General Mills, maker of products like Cheerios and brands like Betty Crocker, has added language on its website that warns consumers that if they download company coupons, enter a company contest, or interact with the company in other ways, they will only be able to resolve disputes through informal negotiation with the corporation, or by binding arbitration.
The new terms even hint that simply purchasing General Mills products will bind consumers.
General Mills changed its terms after a judge declined in March to dismiss a case in which two mothers claimed the company deceptively marketed its Nature Valley products as “natural” when, in fact, they included high-fructose corn syrup and genetically-modified ingredients.
The “forced arbitration” terms are unique for major food companies, The New York Times reported.
“Although this is the first case I’ve seen of a food company moving in this direction, others will follow — why wouldn’t you?” said Julia Duncan, director of federal programs at the American Association for Justice. “It’s essentially trying to protect the company from all accountability, even when it lies, or say, an employee deliberately adds broken glass to a product.”
Companies have pushed to expand protections against litigation, but the likelihood of moves like General Mills’ “forced arbitration” ramped up after a 2011 US Supreme Court decision – AT&T Mobility v.

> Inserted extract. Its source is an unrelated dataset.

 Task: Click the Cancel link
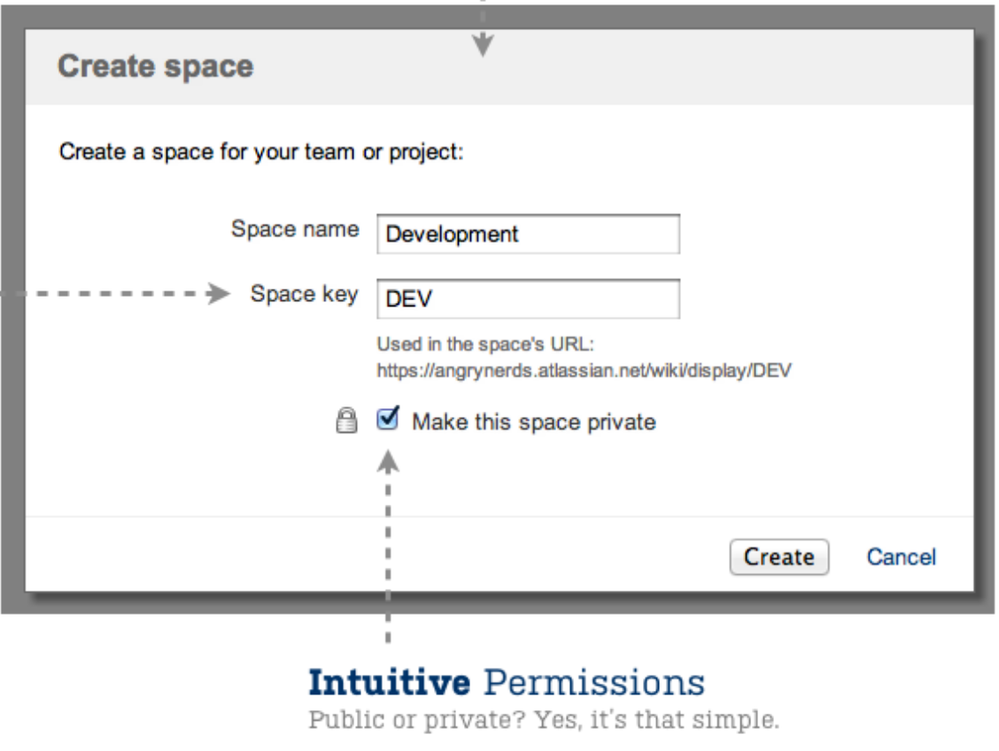click(901, 557)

Concepcion – that allowed businesses to prevent consumers from banding together to make fraudulent claims in a single arbitration.

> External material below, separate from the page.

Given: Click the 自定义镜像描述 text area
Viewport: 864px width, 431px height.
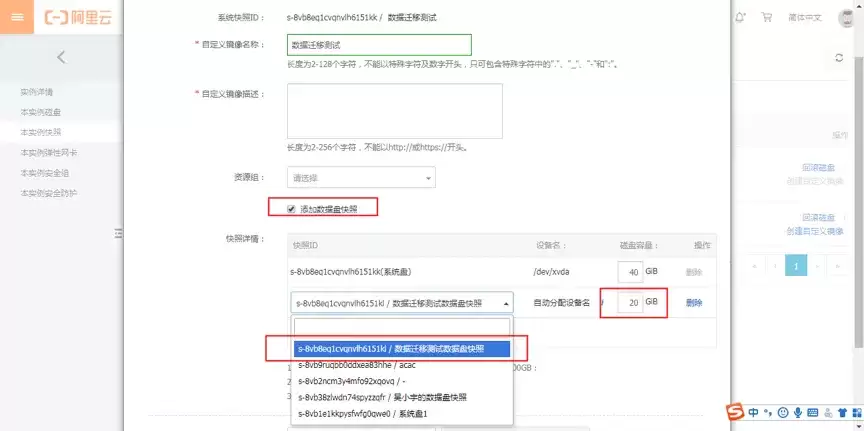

Companies can now avoid class-action lawsuits with the “use of a standard-form contract requiring that disputes be resolved through the informal mechanism of one-on-one arbitration,” according to the Times.
General Mills responded by attempting to downplay the magnitude of its new policy.

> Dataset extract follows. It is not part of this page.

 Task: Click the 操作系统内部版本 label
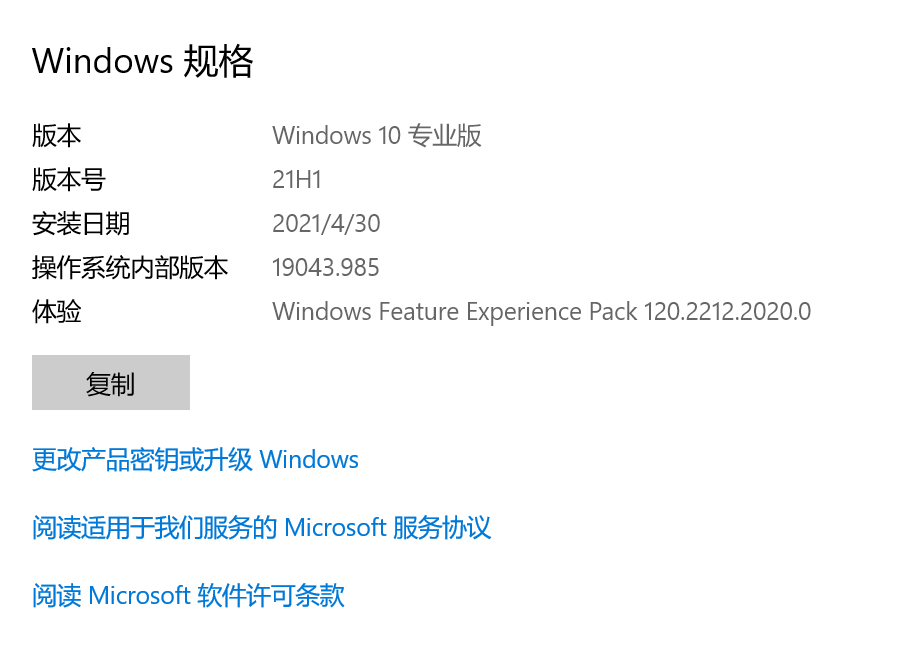(130, 268)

“While it rarely happens, arbitration is an efficient way to resolve disputes – and many companies take a similar approach,” General Mills said in a statement. “We even cover the cost of arbitration in most cases. So this is just a policy update, and we’ve tried to communicate it in a clear and visible way.”
Yet, what if a product is mislabeled, falsely claiming it does not contain nuts and one with a nut allergy eats the product?
“When you’re talking about food, you’re also talking about things that can kill people,” Scott L. Nelson, a lawyer at non-profit advocacy group Public Citizen, told the Times.
“There is a huge difference in the stakes, between the benefit you’re getting from this supposed contract you’re entering into by, say, using the company’s website to download a coupon, and the rights they’re saying you’re giving up. That makes this agreement a lot broader than others out there.”
Last year, General Mills shelled out $8.5 million to settle lawsuits regarding health claims made on its Yoplait Yoplus yogurt product. In 2012, it settled a suit by agreeing to remove “strawberry” from the packaging of its Strawberry Fruit Roll-Ups, as the product does not contain strawberries.
Arbitration experts say that, amid a legal challenge, the court system will likely require General Mills to prove a customer was cognizant of its arbitration policy before siding with the company. But the policy is mapped out so broadly that, lawyers told the Times, it is difficult to know how courts will interpret it.
Nelson doubted a court would agree to back the company’s policy only if a customer simply visited the company’s website, “but we really don’t know.”